Agriculture was the principal industry of New Hanover Township in the early days, and farmers later utilized the Pemberton and Hightstown Railroad to haul produce into market.  The northernmost part of the Township boasted some of the most productive farms in the county.

The Township of New Hanover is located in the eastern portion of Burlington County.  The Township contains approximately 22.28 square miles, or 14,259 acres of land area, of which only 2.09 square miles, or slightly less than ten percent, is privately owned land and under the control of civilian authorities.

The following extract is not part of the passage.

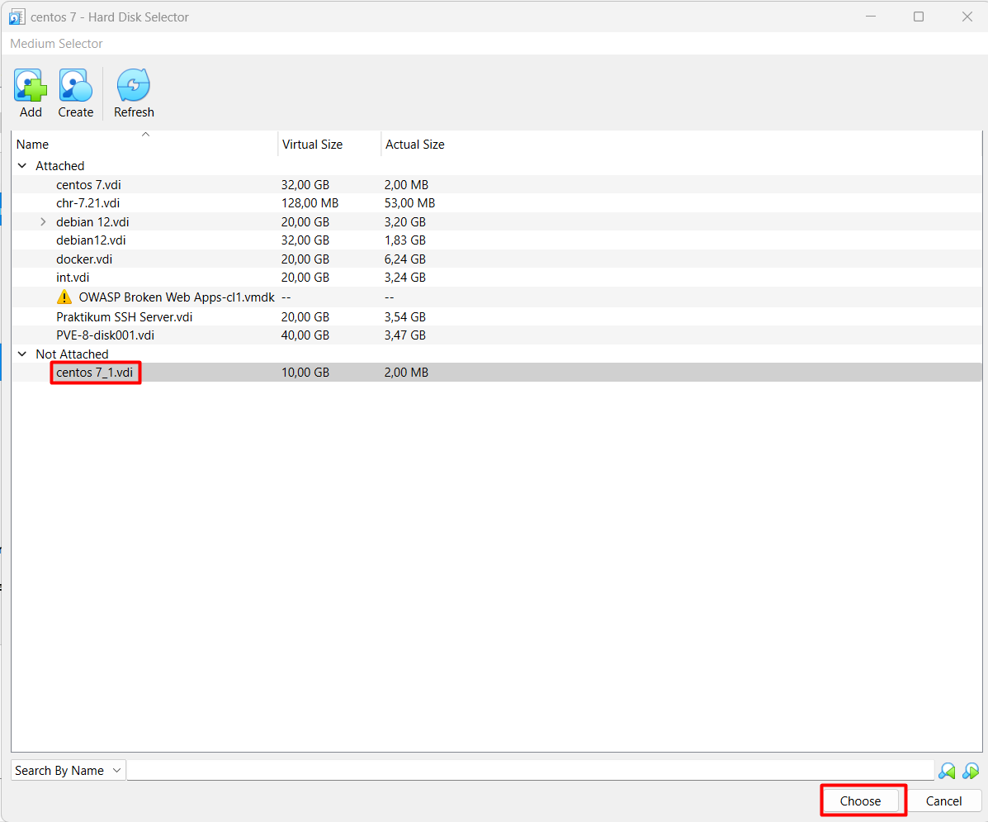This screenshot has height=822, width=988.
Task: Focus the search text field
Action: coord(530,771)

The remaining ninety percent of the Township of New Hanover is owned by the federal government and occupied by the United States military reservations known as McGuire Air Force Base and Fort Dix Army Center, the latter of which

Cookstown, the municipal seat of the Township, was named after William Cooke, who operated a grist mill.  The mill was built in 1721, and the village was known by the name of the various owners until Cooke bought the mill in 1776.  His name has remained with the village ever since.  By 1883 the town contained a general store and post office, two stores, two hotels, a church, a blacksmith shop, a hay press, a shoemaker’s shop, and housing for about 150 people.  While most of Cookstown is located in New Hanover Township today, a portion lies in neighboring North Hanover Township.  The north branch of the Crosswick’s Creek, which once furnished power for Cooke’s mill, forms the boundary between the municipalities.

 

Cookstown features several restored historic properties: the General Godfrey House on Main Street (see attached) and a renovated one-room school house on Browns Mills-Cookstown Road.  The township also enjoys a very nice Community/ Senior Center on Browns Mills-Cookstown Road.  Finally, Cookstown Park, located on Hockamick Road, is a beautiful 20-acre active and passive recreational area that offers two baseball fields, a picnic pavilion, tennis and hockey court, two basketball courts, playground equipment, and a beautiful walking trail that meanders through the woods.

 

Our peaceful, friendly community, surrounded by beautiful farmland and pine barrens, is a unique and welcome break form the hectic modern-day pace of life.  A drive through Cookstown today is like spending a Sunday in a Norman Rockwell painting.

General Godfrey House

The General Godfrey House sits at the main crossroads of the village of Cookstown in New Hanover Township.  The Godfrey House is significant for its association with Brigadier General Edward Settle Godfrey, a noted nineteenth-century cavalry officer with the United States Army who fought with Custer in the battle of Little Big Horn. 

 

The house was constructed between 1716 and 1775 as the family homestead of Samuel Emley.  Six generations of the Emley family occupied the property over more than two centuries.  Ida Emley, the second wife of General Godfrey, was the last member of the Emley family to live in the house.  She and Godfrey moved into the house in 1907.  They had no children.  Godfrey spent his last twenty-five years in the house until his death in 1932.  After her husband’s death, Ida Emley Godfrey sold the property to Roy Cawley.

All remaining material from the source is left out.